**Data to examine:**
+===+

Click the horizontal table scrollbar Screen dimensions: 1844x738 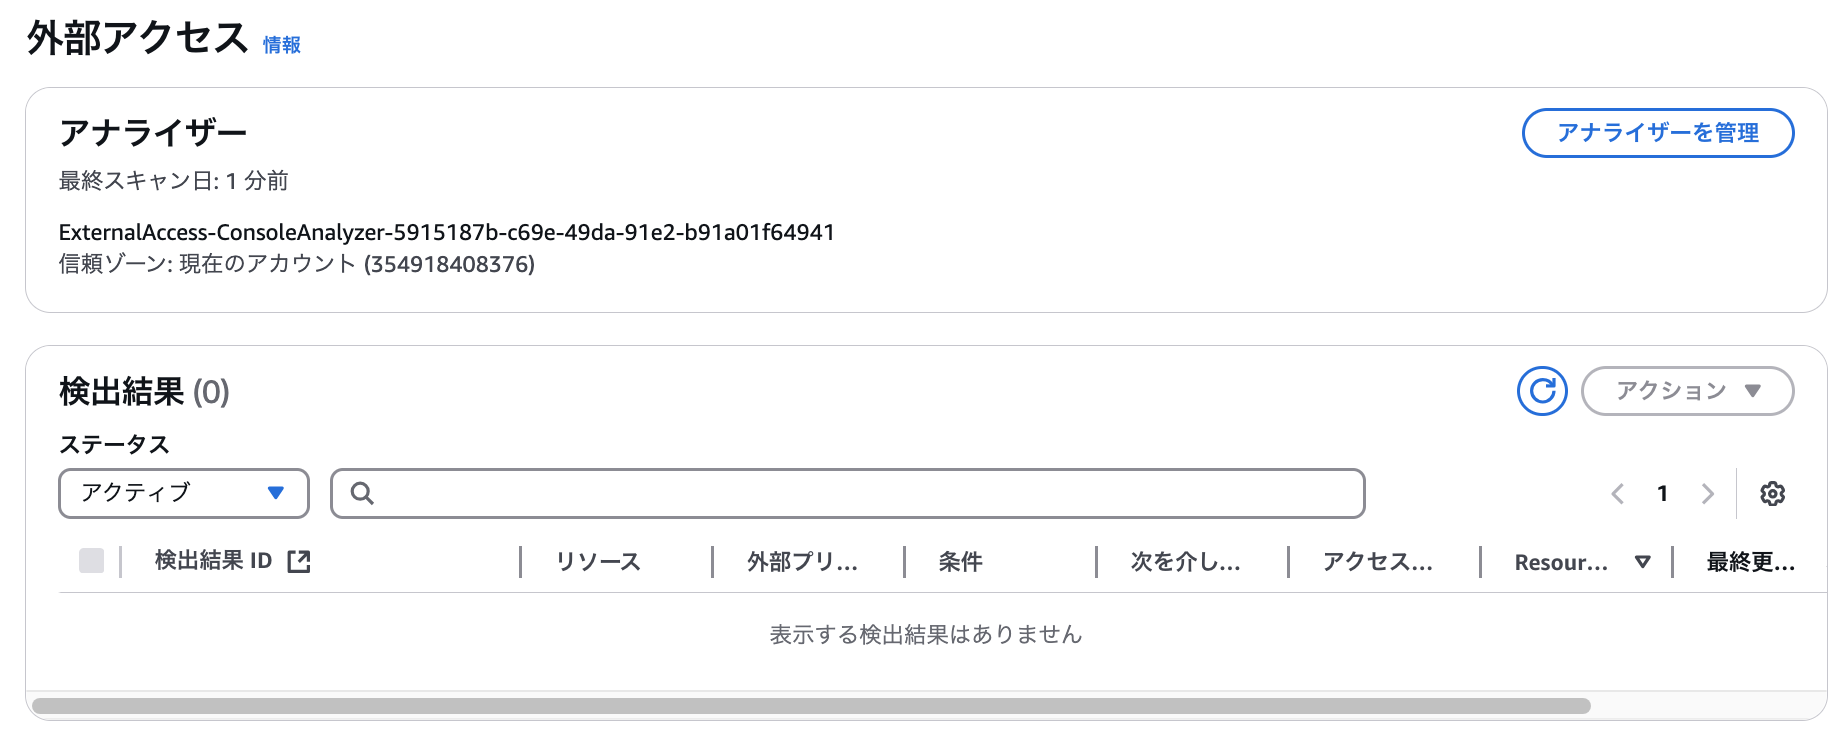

+===+

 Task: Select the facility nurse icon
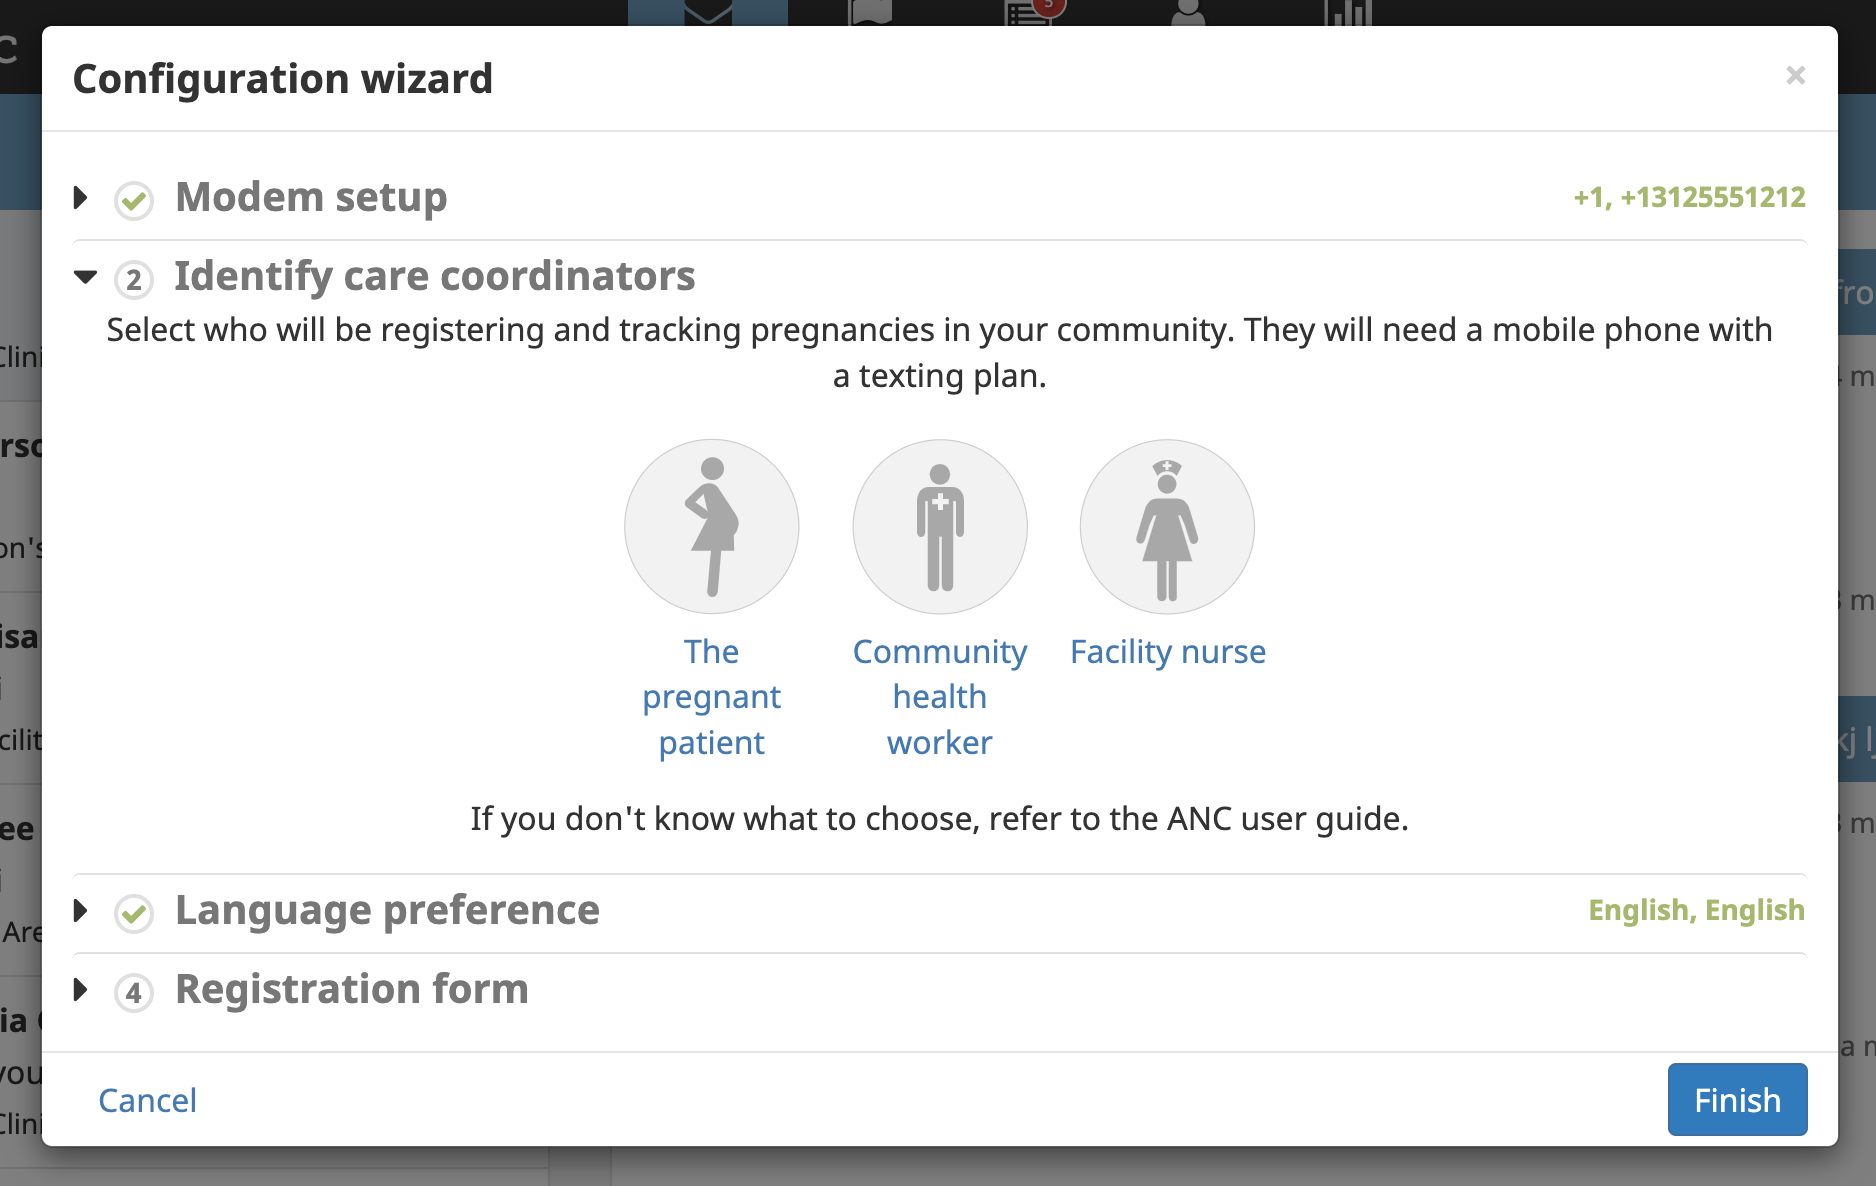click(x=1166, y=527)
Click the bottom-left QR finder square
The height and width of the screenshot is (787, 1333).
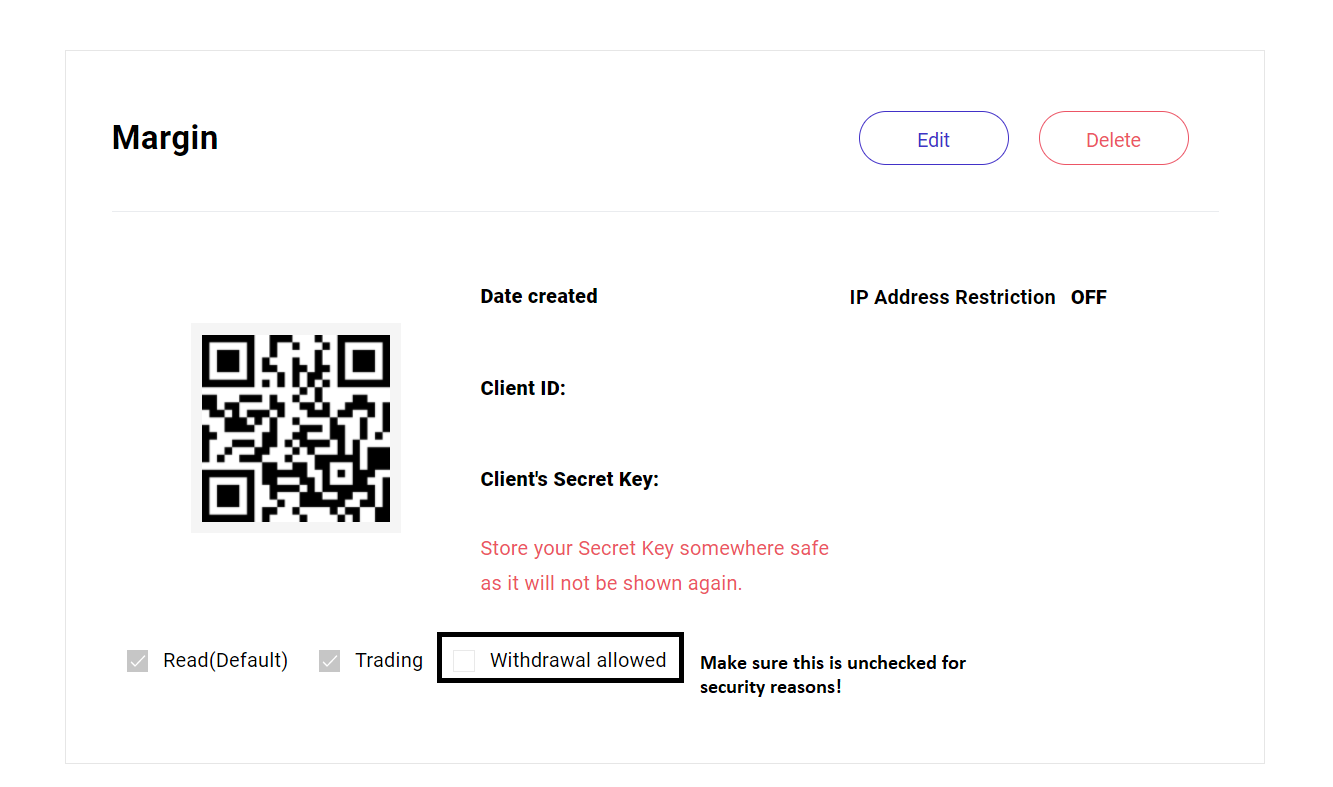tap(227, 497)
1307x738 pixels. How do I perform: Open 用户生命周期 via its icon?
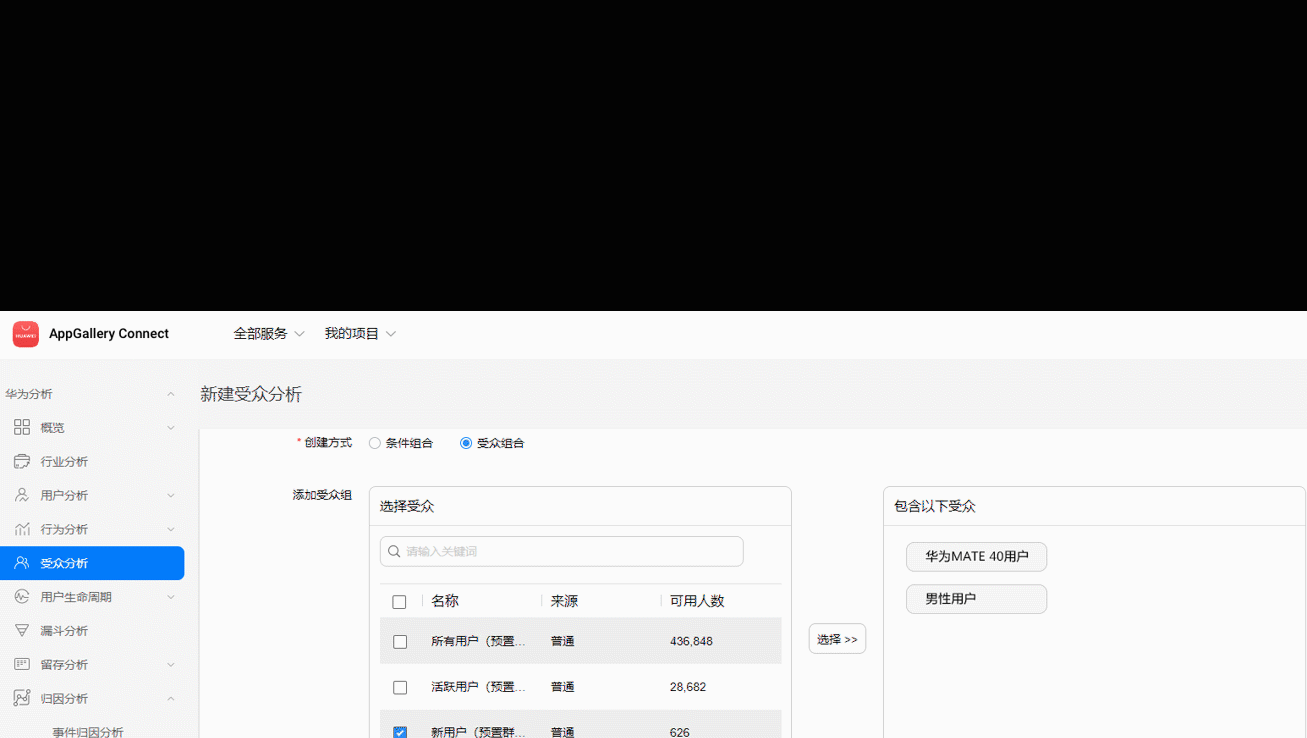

+===+

**Task statement:**
Would you print exactly the lines in the listing above, from the line bearing "Task: Select the facility nurse icon" through the line bearing "1307x738 pixels. How", leaving out all pictures?

**Solution to this task:**
 Task: Select the facility nurse icon
click(x=1166, y=527)
Click the bottom-left QR finder square
The height and width of the screenshot is (787, 1333).
tap(227, 497)
1307x738 pixels. How do I perform: Open 用户生命周期 via its icon?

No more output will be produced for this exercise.